Connect with us

Fuel tank sender resistance range conversion

Discussion in 'General Electronics Discussion' started by autowolf80, Dec 8, 2014.

Scroll to continue with content
  1. autowolf80

    autowolf80

    2
    0
    Dec 8, 2014
    Hello folks newb here and I am trying to find out if there is a way to convert a sender to a different ohm sweep. I have a fuel level sender that runs a ohm sweep from 0-90 0 as empty and 90 as full. The pcm of the conversion is looking for a sweep of 40-240 to read and send the correct signal to the gauge cluster to read correctly. Updating the fuel tank and sender unit is out of the budget atm. I was just wondering if there was an alternate way to get the current sender's ohm sweep up to a 40-240. Forgive me if I am not being clear enough still learning electronics.
     
  2. Fish4Fun

    Fish4Fun So long, and Thanks for all the Fish!

    471
    109
    Aug 27, 2013
    Hello autowolf80...Welcome to EP!

    First, some general advice about posting inquiries to technical forums....while you are intimately familiar with your project, we have to glean everything we know about your project from your post, and while some details may seem obvious to you, they are not obvious to us unless you give us some information about them....for instance I Ass-U-Me from the context you are attempting to "patch" a fuel sending unit in an automotive fuel tank by intercepting the signal between the sending unit and the fuel gauge/On board Computer thus "tricking" the fuel gauge/on board computer into displaying the correct fuel level.....but I am not 100% certain this is actually the case. Furthermore, it would be really helpful to know if the cause of the problem was a bad sending unit, or if the sending unit was simply not part of the OEM system. PCM may be a common term in automotive electronics, (and it may even be common in general electronics, but it doesn't mean anything to me)....I would assume if the fuel sending unit were connected to an analog fuel gauge that the fuel gauge would be a relatively simple current/volt meter and that if the sending unit were connected to a uControler or other on-board computer that there would be a simple ADC (Analog to Digital Converter) performing the task.....

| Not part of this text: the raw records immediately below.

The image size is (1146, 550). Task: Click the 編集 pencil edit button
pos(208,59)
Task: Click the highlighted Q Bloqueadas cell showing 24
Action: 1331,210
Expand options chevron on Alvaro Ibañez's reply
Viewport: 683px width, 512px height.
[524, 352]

    All that being said, without knowing if the sending unit is faulty or simply not the correct one, and not knowing if the fuel gauge is analog or digital or if it is current based or voltage based means that I can't offer any viable suggestions....perhaps if there is someone more familiar with automotive parlance AND automotive fuel sending units are "standardized" to the extent the information you provided is enough to go on then they might be able to make helpful suggestions, but from a strictly electronics point-of-view you will need to provide a lot more information.....BUT, if the sending unit is faulty, it is highly improbable it will be accurate regardless of how the signal is "read"....if it is simply the "wrong sending unit" and operating normally, then it might be possible to design/build an interface to make it "play nice" with your existing system....but I cannot imagine the time and effort required to design/build the interface would prove economically viable when compared to simply replacing the sending unit.....

    As an alternative, you might consider simply using the odometer as a fuel indicator....if you know roughly how many MPG the vehicle gets AND you know how much fuel the tank holds then it is pretty simple to keeping a running inventory of the fuel remaining/miles to go.....I use the odometer almost exclusively in my vehicles....in my car and truck both, I re-set the trip odometer when I fill-up and I know it is time for fuel @ [email protected] 350 miles I know I am very close to walking....there is a little deviation if all the miles are "highway miles" with no A/C, but not much...perhaps 10 extra miles before walking....in the Summer, if all the miles are around town then I might fill up @ 320 miles....the only real difference between the Truck and the Car is how many gallons it takes to fill up, LOL...

    Good Luck!

    Fish
     
  3. autowolf80

    autowolf80

    2
    0
    Dec 8, 2014
    Thank you for the reply and as stated I didn't know what all I needed to put out there for information. Here is some more information. The sending unit works fine, but that is the only gauge that currently works in the vehicle as it has a newer engine/harness and computer swapped into it.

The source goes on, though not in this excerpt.